The most fundamental distinction in biology is between nucleic acids, with their role as carriers of information, and proteins, which generate the phenotype. In existing organisms, nucleic acids and proteins mutually presume one another. The former, owing to their template activity, store the heritable information: the latter, by enzymatic activity, read and express this information. It seems that neither can function without the other. Which came first, nucleic acids or proteins? There are three possible answers: (1) nucleic acids; (2) proteins; (3) neither: they coevolved.
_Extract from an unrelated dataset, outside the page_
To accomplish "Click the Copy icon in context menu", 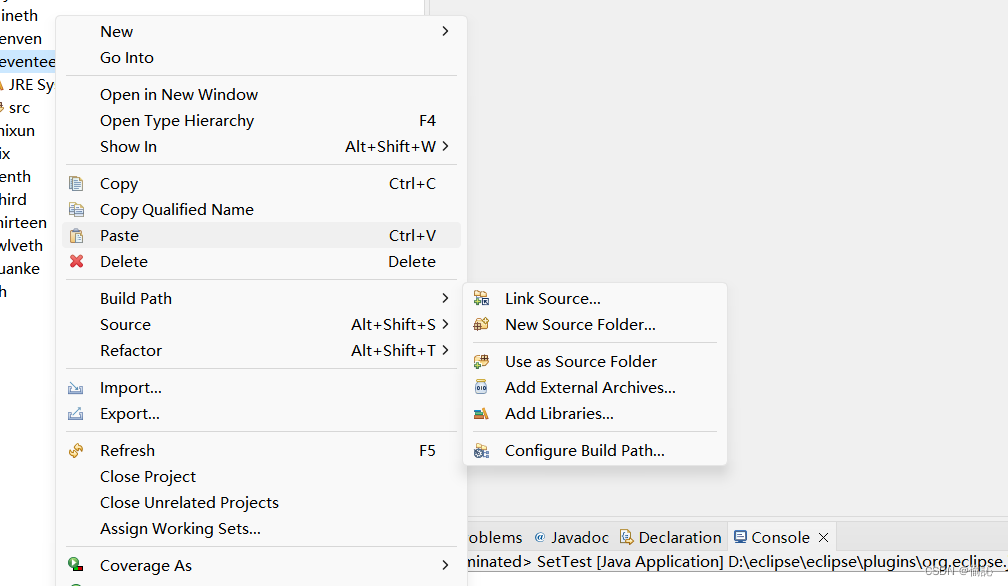I will click(76, 184).
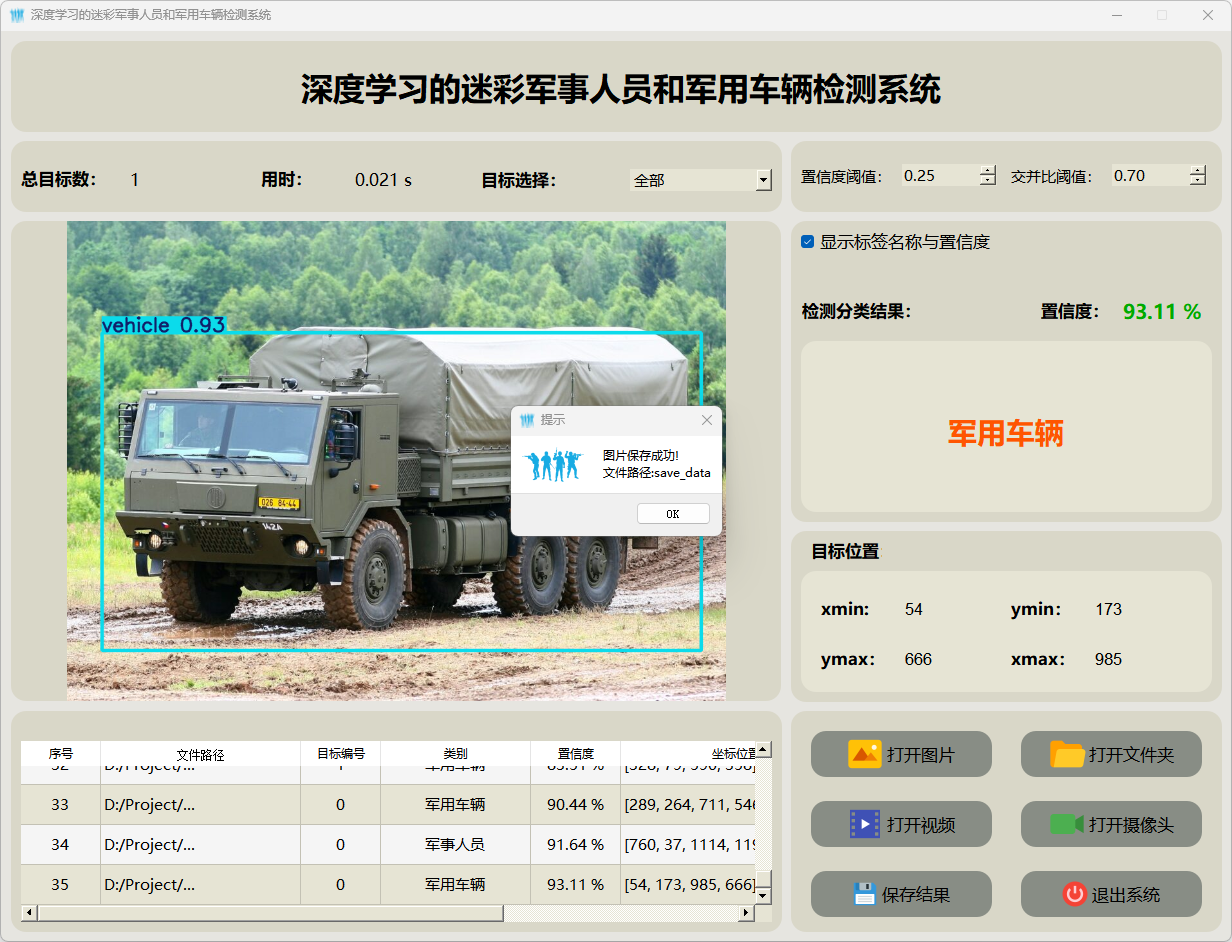
Task: Click the camera icon on 打开摄像头 button
Action: coord(1067,824)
In this chapter, we discuss various possible answers to this ‘chicken or egg?’ problem. In section 5.2, we discuss what seems to us the most likely answer, that at first RNA performed both functions, as replicator and enzyme. In section 5.3, we consider an alternative view, in which protein enzymes existed either before, or alongside, the first nucleic acids. In section 5.4, we ask whether, perhaps, the first replicators were not nucleic acids. Finally, in section 5.5, we ask why, given that the genetic message is carried by nucleic acids, there are only four nucleotides and two base pairs. So far, we have tacitly assumed nucleic acids preceeded proteins, without stating the main reason. Nucleic acids came first because they can perform both functions: they are replicable, and they can have enzymatic activity. For many years, a common opinion was that to be replicable almost amounted to self-replicative ability, but that it was far-fetched to assume enzymatic activity. Today, there is increasing evidence that RNA can act as an enzyme, but we are more aware of the difficulty of self-replication. It should have been expected on theoretical grounds that RNA could act as an enzyme: the possibility was discussed by Woese (1967), Crick (1968) and Orgel (1968). Consider first why proteins can act as enzymes. An enzyme has a well-determined three-dimensional structure of chemical groups that, in most cases, arises automatically from the primary structure. Substrates of the enzyme are bound by the chemical groups on the surface. This means that the reactants will be kept in close proximity, and hence experience a much higher local concentration of each other than in solution. This by itself increases the rate of the reaction.